# Brake Light Glare...........



## CookieTT (Feb 24, 2012)

Excusing those Auto/DSG variants ........why do people sit for long periods with break lights on in long traffic queues .......demonstrating their full width led boot mounted light as so expertly done by AudiTT Mark 3, Merc etc. Having them doesn't mean blinding the driver behind particularly in wet conditions. Nearly as bad as the local Blackpool Illuminated Juke with 6.....yes six front lights on day and night .....inconsiderate and dangerous
CookieTT


----------



## YELLOW_TT (Feb 25, 2004)

No excuse for auto DSG drivers they still have a neutral gear and a hand brake


----------



## rusTTy_racer (Sep 7, 2015)

Does Sir stop rather close the car in front? As a rule of thumb I believe you should still be able to see the point that the rear tyres make contact with the road to allow yourself room to manoeuvre out of the way, should you need to. I also don't have a problem keeping my foot on the brake if I have had to come to a halt on a busy dual carriageway during rush hour to stop some arsehole running in the back of me. (Van man and TT owner!)


----------



## John-H (Jul 13, 2005)

I wonder if it coincides with the loss of proper handbrakes? And don't get me started on fog lights on motorways with bunched up heavy traffic - there's no need for them - they dazzle and obscure brake lights :roll:


----------



## YELLOW_TT (Feb 25, 2004)

rusTTy_racer said:


> Does Sir stop rather close the car in front? As a rule of thumb I believe you should still be able to see the point that the rear tyres make contact with the road to allow yourself room to manoeuvre out of the way, should you need to. I also don't have a problem keeping my foot on the brake if I have had to come to a halt on a busy dual carriageway during rush hour to stop some arsehole running in the back of me. (Van man and TT owner!)

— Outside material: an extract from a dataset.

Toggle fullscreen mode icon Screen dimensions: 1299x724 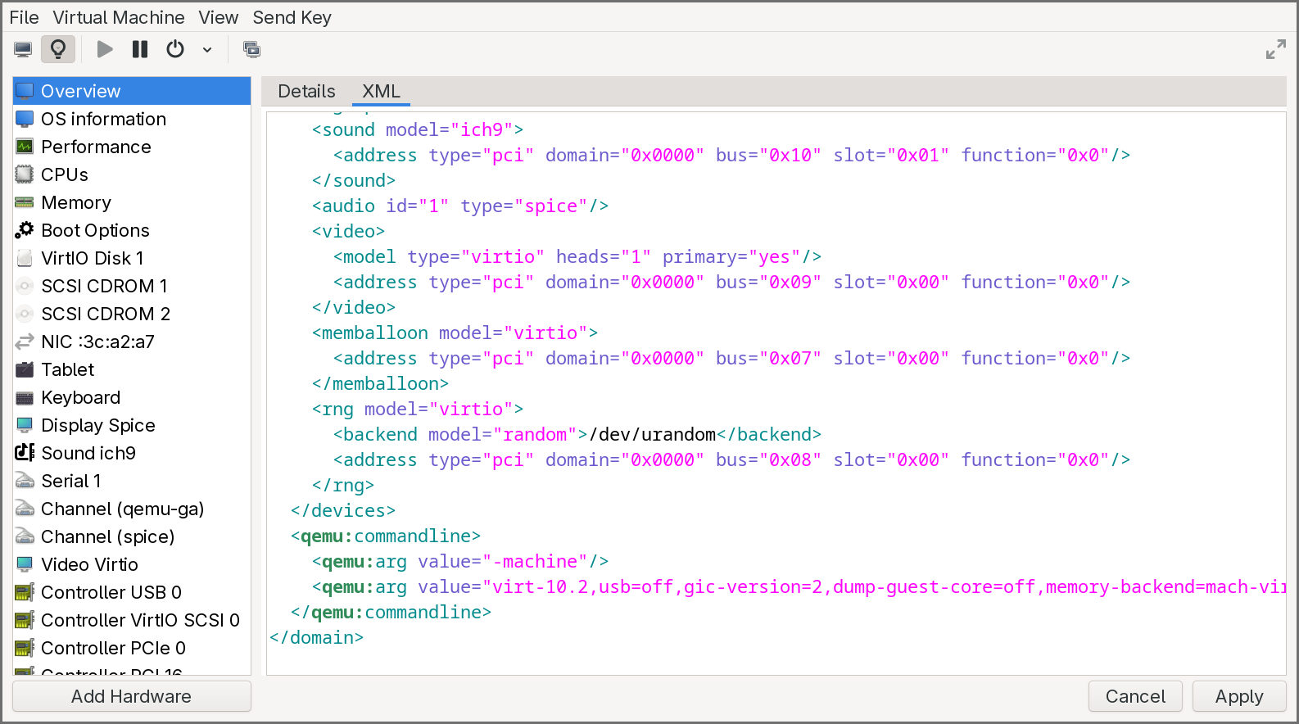click(x=1275, y=50)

Once a car has stopped behind you the car traveling behind that car can't see your brake lights so so I can't see how keeping your brake lights on will do anything but hinder the person stopped behind you :?


----------



## rusTTy_racer (Sep 7, 2015)

Let's face it the overall standard of driving is shocking now - a quick 200 mile round trip on the motorway network proved that. It's a good job they built the extra lanes as most only want to use the outside 2 :roll: Lane hoggers my arse! :lol:


----------



## CookieTT (Feb 24, 2012)

[smiley=dude.gif] [smiley=cheers.gif] 
Well.......never pull up close to car in front in crawling traffic........too many rolling back due to no use of handbrake !!  
CookieTT


----------